Fla. Rep. Dennis Ross, R-Lakeland, and Fla. Rep. Don Brown, R-DeFuniak Springs, fittingly unveiled the report card midday on Monday in Tallahassee while Florida senators grilled insurance executives in another wing of the capitol complex.
According to the study conducted in collaboration with the James Madison Institute, the Competitive Enterprise Institute and Heartland Institute, insurance reforms passed in 2007 failed to achieve lasting rate reductions for property owners and caused massive liabilities for taxpayers. Additionally, the reforms caused many private insurers to reduce or eliminate their Florida exposure.
Reps. Ross and Brown said insurance experts and economists agree that the reforms are not working and have forced the state’s taxpayers to assume excessive risks:
– The Florida Hurricane Catastrophe Fund (Cat Fund) has failed to produce promised reductions in consumer rates.
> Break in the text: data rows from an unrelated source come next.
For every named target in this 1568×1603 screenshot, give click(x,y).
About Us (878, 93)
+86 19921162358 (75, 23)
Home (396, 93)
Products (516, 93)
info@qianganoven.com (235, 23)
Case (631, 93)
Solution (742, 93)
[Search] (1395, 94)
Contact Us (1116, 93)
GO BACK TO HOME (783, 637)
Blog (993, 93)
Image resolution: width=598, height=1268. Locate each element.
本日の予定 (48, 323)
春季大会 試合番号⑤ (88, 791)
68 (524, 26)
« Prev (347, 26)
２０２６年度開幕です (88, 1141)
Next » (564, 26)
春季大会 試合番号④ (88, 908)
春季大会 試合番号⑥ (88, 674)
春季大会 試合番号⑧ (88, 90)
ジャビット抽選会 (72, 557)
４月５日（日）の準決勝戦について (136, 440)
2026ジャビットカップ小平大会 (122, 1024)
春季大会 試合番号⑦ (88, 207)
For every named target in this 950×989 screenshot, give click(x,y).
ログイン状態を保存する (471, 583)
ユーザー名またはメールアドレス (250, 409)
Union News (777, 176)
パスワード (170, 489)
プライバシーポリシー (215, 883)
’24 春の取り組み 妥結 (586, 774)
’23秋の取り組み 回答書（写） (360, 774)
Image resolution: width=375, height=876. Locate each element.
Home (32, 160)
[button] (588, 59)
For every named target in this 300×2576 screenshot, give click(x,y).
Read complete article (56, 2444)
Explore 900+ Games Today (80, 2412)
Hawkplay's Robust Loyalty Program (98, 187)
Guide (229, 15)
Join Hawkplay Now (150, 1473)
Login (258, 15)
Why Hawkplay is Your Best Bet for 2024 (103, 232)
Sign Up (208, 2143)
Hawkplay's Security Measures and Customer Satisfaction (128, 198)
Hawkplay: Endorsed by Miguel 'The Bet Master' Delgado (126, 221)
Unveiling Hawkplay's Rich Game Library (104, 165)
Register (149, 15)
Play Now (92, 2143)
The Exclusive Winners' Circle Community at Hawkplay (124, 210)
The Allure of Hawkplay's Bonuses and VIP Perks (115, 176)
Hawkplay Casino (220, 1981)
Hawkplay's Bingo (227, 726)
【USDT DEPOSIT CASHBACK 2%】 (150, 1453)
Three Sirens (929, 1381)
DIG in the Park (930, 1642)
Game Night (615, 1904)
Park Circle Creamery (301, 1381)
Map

– Florida could potentially issue $30 billion in bonds to back the Cat Fund when a catastrophe occurs.
– The Cat Fund would collapse and leave liabilities for insurers and the state if not enough bonds are sold.
– Citizens Property Insurance Corp. has written far more policies than the state originally anticipated.
– Existing laws allow Citizens and the cat Fund to impose massive new taxes (or “special assessments”) without legislative or voter approval
Ross said, based on the above, a catastrophic event could translate into added expense of $1,600 per year, per family assessed on auto and property insurance policies.
Brown said the collective mentality has developed a paradigm of sickness rather than one of wellness and the focus is on symptoms rather than a cure.
“We’ve crafted a solution to the wrong problem,” Brown said. “We must treat the root of the problem. We must admit what the real problem is: wind; exposure; and human behavior that continues to produce the exposure. The course we’re on is not the correct course.”
The Representatives and members of the organizations that conducted he study outlined a series of recommendations going forward to help solve the pervasive insurance crisis:
– Create a limited purpose wind-only insurer and phase-out Citizens as it currently exists. Reduce the Cat Fund’s liabilities and mandate the purchase of private reinsurance.
– Establish a national coastal wind insurance zone that would fall under special federal regulation but would not receive any federal subsidies.
– Offer property tax credits (paid by the state, administered through local government) to encourage mitigation and help people of modest means purchase private wind insurance.
In coordination with the unveiling of Florida’s failing grade, JMI also released a report, “Restoring Florida’s Insurance Market” that examines the development of the state’s wind storm insurance system, the likely fate of the current system and a variety of proposals for reforming it.